EXERCISE:
Find the line containing "Click the blue" in the entries below. Restate it and each line after it, word for word, up to and including the line containing "Click ViaBTC for block 1874877".

EXTRACTED MATERIAL:
-- -- --

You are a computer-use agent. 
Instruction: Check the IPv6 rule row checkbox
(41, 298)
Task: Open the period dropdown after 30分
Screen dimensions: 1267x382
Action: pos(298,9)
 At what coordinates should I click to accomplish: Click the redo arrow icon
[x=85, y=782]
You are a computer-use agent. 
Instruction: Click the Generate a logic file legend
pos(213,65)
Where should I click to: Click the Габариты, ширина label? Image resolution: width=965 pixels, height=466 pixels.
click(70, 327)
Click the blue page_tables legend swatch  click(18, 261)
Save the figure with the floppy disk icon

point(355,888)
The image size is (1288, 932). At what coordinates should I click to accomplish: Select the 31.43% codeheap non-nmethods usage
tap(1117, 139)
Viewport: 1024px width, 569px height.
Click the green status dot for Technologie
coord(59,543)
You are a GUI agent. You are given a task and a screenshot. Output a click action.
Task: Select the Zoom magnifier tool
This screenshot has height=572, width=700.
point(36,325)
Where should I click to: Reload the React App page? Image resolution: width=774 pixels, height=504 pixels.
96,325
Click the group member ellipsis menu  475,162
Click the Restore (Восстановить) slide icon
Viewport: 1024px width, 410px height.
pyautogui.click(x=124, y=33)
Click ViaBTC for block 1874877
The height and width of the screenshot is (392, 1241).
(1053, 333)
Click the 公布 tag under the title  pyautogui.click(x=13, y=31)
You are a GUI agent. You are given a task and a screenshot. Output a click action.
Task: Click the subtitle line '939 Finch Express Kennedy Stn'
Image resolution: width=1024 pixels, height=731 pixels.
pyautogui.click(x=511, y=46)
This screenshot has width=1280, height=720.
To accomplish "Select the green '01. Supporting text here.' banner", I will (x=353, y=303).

-- -- --

ANSWER FOR THE TASK:
Click the blue page_tables legend swatch  click(18, 261)
Save the figure with the floppy disk icon

point(355,888)
The image size is (1288, 932). At what coordinates should I click to accomplish: Select the 31.43% codeheap non-nmethods usage
tap(1117, 139)
Viewport: 1024px width, 569px height.
Click the green status dot for Technologie
coord(59,543)
You are a GUI agent. You are given a task and a screenshot. Output a click action.
Task: Select the Zoom magnifier tool
This screenshot has height=572, width=700.
point(36,325)
Where should I click to: Reload the React App page? Image resolution: width=774 pixels, height=504 pixels.
96,325
Click the group member ellipsis menu  475,162
Click the Restore (Восстановить) slide icon
Viewport: 1024px width, 410px height.
pyautogui.click(x=124, y=33)
Click ViaBTC for block 1874877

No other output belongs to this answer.